Premiers call for 'voluntary' pharmacare program funded by Ottawa
Quebec confirms it will opt out of federal drug plan
The final communiqué from this week's Council of the Federation talks makes a few things clear about how provinces and territories feel about pharmacare: They don't all intend to participate in a federal drug plan, and those that do aren't interested in sharing the cost.
Premiers focused on health-care issues on Friday, the second day of their annual summer gathering in Saint Andrews, N.B.
Host premier Brian Gallant said premiers didn't get into the "nitty gritty" of the possible costs of a national drug benefit, but "many around the table spoke passionately about how they would expect the federal government to be a part of it financially, if not cover all of it," he said.
The provinces and territories continue to unanimously call on the federal government to restore health-care funding to sustainable levels. Premier Dwight Ball said that in Newfoundland and Labrador, his province now funds 83 per cent of health-care costs, whereas in 1984 the federal-provincial cost sharing was about 50-50.
Now that the federal government has signalled its interest in proceeding with the development of a national pharmacare plan and appointed a former Ontario health minister, Eric Hoskins, to lead a team developing potential models for implementing it, provinces are keen to frame the conversation in monetary terms once again.

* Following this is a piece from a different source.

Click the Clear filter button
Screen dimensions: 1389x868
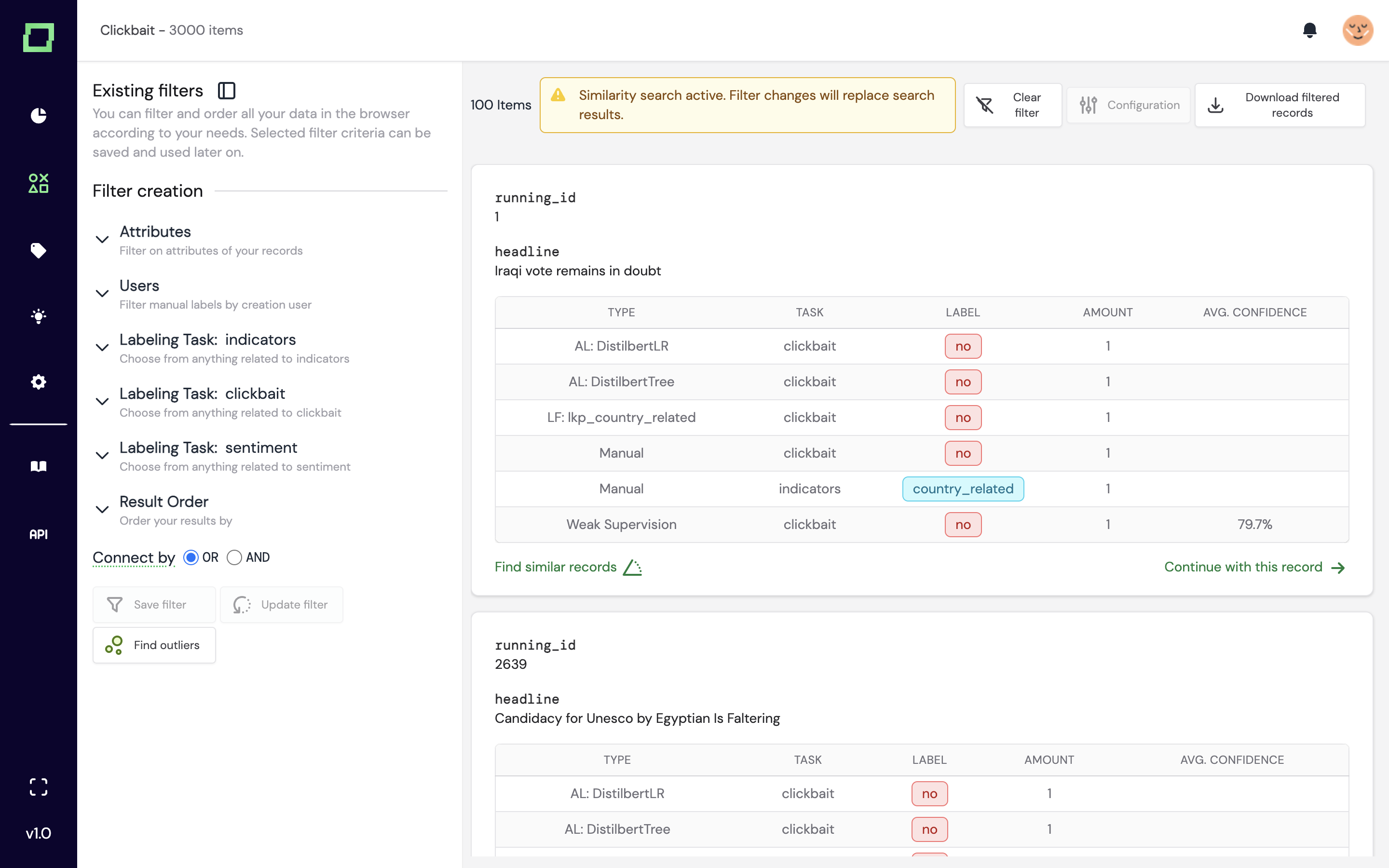coord(1012,105)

"What we're looking for there is a federally funded, federally sustainable program," Ball said. "There's a lot of room for the federal government to be more involved in health care."
Provinces set their terms
The premiers' "very robust" discussion, to use Ball's words, set out principles for the kind of federal program that would be acceptable to provinces and territories:
- the focus should be on improving access by removing cost barriers.
- pharmacare should be designed based on the best available evidence about potential benefits, risks, costs and reliability of supply.

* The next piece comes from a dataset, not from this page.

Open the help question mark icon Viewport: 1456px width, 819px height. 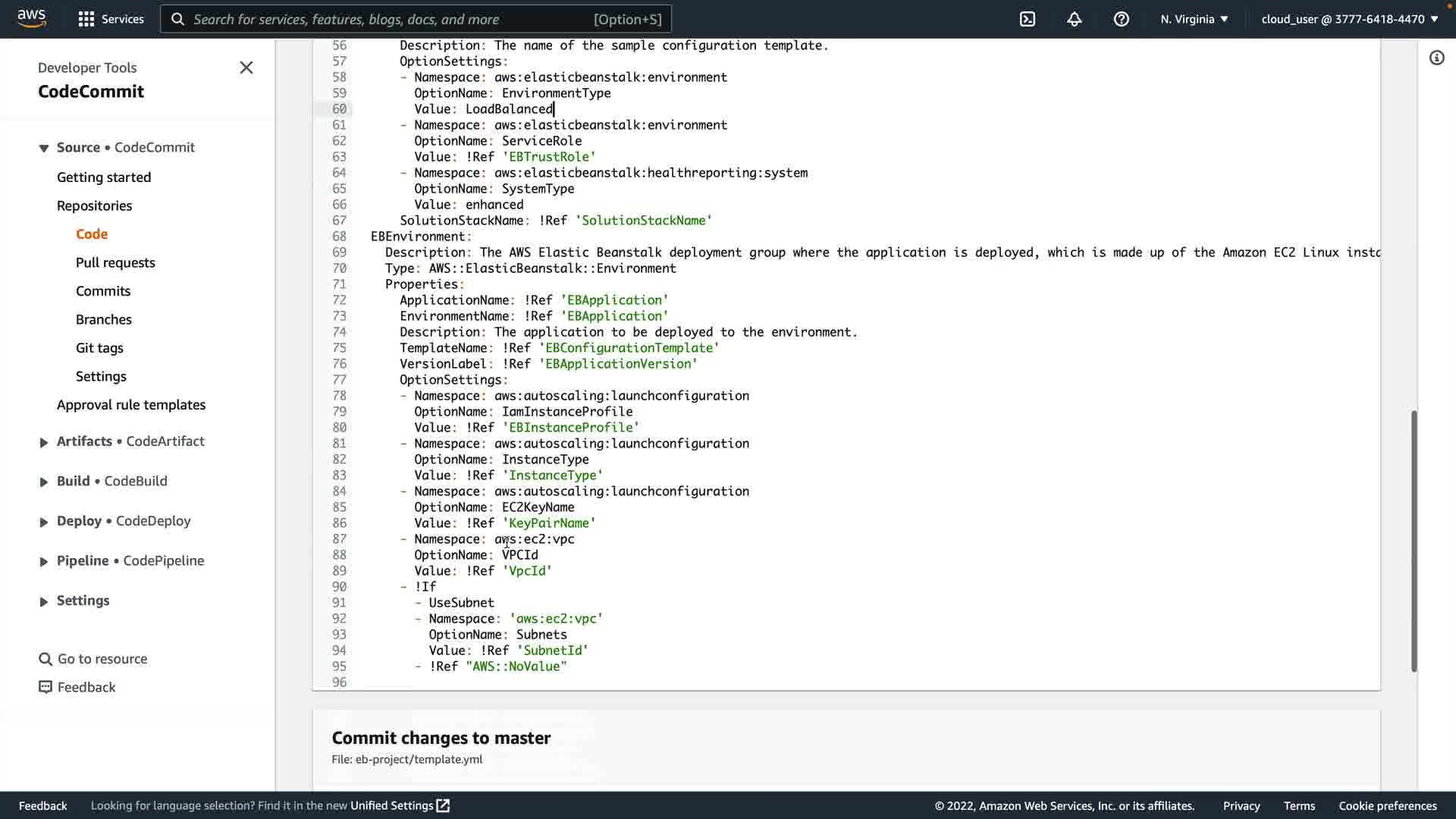(x=1122, y=19)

- provinces and territories must retain responsibility for designing and delivering public drug coverage.
- the federal funding must be "long-term, adequate, secure, flexible and take into account present and future cost pressures."
In addition, premiers are insisting on the right for any province or territory to opt out unconditionally, with full financial compensation.
Quebec has already indicated that it will, sticking with its existing drug benefit plan.
Hoskins is spending his summer consulting with provincial and territorial officials, hearing feedback like this about what kind of federal program would be acceptable.
His challenge is to take it all in and figure out a model that will work — a model, it appears, that may have been initiated by the federal government but won't be delivered on a standard, national basis, if provinces and territories keep insisting on the flexibility to each deliver it their own way.
Not if, but how
Eight premiers began the day Friday at a roundtable breakfast organized by the Federation of Nurses Unions, a public health-care advocacy group that's been organizing lobbying efforts at the summer premiers meeting for years.
Hoskins was the featured speaker, updating officials from every province and territory on his early consultations.
Kevin Page, the former parliamentary budget officer, also spoke at the breakfast about recent research on potential costs for a universal drug program, as did MP John Oliver, who sat on the House of Commons health committee that studied Canada's pharmacare options and reported back to Parliament last spring.
The premiers of Ontario, Saskatchewan, Quebec and the Northwest Territories were among those who did not attend, according to event organizer Linda Silas. But officials from every province and territory were there, she said, as well as 82 health-care stakeholders who have travelled to New Brunswick to meet on the margins of the premiers' talks.
"It's less a question of if and more a question of how," Hoskins told reporters after the breakfast. His work is not another study on pharmacare, he said, but a blueprint for how it can come to pass.
According to Hoskins, Canada has more than 100 public drug plans and over 500 private drug plans that cover different people in different jurisdictions, according to different criteria.
This "tremendous diversity," he said, comes at the expense of consistency: some people can access medicine others cannot, and what's covered is changing every day.
Page's research included a ballpark $20 billion figure as a potential annual cost for federal pharmacare.
Other research suggests Canada's governments, including provinces and territories, currently spend up to $34 billion on drug costs, Hoskins said. He's confident governments can save money by co-operating more on pharmacare.
The model Hoskins hopes to propose will need "a certain degree of flexibility," he said.